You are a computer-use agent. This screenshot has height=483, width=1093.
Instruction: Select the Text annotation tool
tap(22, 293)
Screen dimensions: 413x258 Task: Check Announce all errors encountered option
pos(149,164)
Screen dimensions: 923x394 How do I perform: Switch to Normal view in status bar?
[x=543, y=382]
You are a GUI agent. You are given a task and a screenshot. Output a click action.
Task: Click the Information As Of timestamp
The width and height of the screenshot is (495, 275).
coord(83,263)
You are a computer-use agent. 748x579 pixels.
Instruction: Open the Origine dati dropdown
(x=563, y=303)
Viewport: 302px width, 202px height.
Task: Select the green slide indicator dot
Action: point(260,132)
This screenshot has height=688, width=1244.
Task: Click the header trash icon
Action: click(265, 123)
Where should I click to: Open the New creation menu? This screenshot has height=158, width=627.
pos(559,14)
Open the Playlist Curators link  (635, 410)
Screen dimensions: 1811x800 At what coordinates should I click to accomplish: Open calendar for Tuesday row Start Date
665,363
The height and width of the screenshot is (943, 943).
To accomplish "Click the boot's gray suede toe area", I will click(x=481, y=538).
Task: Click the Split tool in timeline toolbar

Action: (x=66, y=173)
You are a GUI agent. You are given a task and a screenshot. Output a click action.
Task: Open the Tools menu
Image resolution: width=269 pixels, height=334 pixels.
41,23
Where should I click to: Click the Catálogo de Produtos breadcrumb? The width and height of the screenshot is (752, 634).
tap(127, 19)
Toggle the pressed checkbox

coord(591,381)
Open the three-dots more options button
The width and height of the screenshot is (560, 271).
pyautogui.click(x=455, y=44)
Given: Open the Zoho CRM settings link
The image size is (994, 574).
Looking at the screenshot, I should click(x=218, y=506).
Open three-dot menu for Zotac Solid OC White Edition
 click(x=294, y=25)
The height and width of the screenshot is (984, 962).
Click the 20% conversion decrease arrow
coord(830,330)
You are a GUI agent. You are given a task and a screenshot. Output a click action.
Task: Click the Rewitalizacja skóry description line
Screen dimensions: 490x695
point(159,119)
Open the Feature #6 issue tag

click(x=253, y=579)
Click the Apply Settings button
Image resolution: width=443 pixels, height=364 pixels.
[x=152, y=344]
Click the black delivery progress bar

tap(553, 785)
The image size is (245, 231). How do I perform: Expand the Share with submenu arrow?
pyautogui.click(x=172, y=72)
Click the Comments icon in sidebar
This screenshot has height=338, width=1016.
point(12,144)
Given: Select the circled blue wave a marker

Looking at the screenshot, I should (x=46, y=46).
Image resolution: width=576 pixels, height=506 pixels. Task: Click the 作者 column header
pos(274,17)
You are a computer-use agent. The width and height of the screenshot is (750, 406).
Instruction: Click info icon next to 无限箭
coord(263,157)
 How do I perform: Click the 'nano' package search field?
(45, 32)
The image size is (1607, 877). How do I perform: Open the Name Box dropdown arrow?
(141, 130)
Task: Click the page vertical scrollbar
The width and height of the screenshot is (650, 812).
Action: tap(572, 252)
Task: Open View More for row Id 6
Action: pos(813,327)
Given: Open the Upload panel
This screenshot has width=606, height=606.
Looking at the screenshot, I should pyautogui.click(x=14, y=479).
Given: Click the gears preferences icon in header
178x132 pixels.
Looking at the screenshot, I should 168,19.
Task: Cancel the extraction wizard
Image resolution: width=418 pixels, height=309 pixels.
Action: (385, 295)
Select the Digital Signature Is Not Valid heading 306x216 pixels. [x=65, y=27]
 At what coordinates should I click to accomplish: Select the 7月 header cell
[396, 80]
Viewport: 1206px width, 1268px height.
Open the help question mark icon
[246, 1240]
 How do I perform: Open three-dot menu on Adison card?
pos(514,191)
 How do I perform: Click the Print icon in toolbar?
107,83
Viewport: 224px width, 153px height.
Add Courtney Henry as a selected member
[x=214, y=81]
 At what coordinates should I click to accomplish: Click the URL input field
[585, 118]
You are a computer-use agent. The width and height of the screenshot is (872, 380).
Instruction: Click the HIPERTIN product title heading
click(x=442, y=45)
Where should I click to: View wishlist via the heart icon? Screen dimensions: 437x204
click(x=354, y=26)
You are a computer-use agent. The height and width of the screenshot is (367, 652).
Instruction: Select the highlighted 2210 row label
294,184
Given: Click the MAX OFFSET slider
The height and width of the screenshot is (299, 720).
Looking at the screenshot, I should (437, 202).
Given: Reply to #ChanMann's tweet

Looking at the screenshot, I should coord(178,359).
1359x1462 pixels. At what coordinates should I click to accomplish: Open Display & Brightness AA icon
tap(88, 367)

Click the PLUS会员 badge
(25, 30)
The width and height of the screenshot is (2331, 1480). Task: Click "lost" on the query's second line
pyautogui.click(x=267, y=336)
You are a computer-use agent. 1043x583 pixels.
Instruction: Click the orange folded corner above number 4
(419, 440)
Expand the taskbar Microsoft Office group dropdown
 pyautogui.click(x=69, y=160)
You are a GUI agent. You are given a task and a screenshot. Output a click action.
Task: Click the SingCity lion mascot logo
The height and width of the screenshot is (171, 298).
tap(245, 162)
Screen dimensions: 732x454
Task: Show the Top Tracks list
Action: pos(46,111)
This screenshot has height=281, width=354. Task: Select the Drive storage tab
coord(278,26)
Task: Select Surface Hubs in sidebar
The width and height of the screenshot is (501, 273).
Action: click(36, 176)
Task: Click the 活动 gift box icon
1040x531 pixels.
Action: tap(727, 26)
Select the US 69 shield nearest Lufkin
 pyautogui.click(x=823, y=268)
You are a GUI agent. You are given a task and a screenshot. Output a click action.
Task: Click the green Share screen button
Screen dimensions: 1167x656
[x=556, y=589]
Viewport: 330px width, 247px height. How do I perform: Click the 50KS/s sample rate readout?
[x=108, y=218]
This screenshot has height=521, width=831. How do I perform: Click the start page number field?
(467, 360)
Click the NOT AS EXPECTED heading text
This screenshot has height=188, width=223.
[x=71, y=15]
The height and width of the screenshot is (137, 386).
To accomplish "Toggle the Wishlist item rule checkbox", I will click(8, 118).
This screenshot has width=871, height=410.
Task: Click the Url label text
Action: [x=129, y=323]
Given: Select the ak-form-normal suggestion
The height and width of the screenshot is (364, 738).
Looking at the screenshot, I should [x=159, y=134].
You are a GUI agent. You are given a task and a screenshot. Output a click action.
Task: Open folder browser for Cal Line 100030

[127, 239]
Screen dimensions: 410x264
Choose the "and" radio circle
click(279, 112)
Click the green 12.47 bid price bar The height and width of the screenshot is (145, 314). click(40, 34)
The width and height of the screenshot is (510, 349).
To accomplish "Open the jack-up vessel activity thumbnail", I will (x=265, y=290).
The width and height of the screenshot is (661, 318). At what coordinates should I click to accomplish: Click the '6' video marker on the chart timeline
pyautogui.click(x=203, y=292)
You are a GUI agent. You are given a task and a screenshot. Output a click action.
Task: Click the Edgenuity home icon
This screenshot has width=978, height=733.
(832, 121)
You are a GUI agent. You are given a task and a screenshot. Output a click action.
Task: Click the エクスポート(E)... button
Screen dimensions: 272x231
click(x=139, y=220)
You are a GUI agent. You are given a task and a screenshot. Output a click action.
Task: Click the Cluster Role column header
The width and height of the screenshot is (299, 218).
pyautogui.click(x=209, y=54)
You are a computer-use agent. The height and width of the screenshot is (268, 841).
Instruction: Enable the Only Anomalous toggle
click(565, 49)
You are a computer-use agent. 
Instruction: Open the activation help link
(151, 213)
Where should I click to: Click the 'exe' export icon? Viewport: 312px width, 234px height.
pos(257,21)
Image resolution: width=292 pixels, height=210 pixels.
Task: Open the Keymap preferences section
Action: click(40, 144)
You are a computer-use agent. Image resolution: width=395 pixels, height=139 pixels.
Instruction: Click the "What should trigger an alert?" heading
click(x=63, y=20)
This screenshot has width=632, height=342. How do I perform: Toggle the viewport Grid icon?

## Exercise goal
Repeat exactly the lines from the first line of the records above through the line containing "You are a computer-use agent. 748x579 pixels.", both included, and nothing else.

## Completed task
You are a computer-use agent. This screenshot has height=483, width=1093.
Instruction: Select the Text annotation tool
tap(22, 293)
Screen dimensions: 413x258 Task: Check Announce all errors encountered option
pos(149,164)
Screen dimensions: 923x394 How do I perform: Switch to Normal view in status bar?
[x=543, y=382]
You are a GUI agent. You are given a task and a screenshot. Output a click action.
Task: Click the Information As Of timestamp
The width and height of the screenshot is (495, 275).
coord(83,263)
You are a computer-use agent. 748x579 pixels.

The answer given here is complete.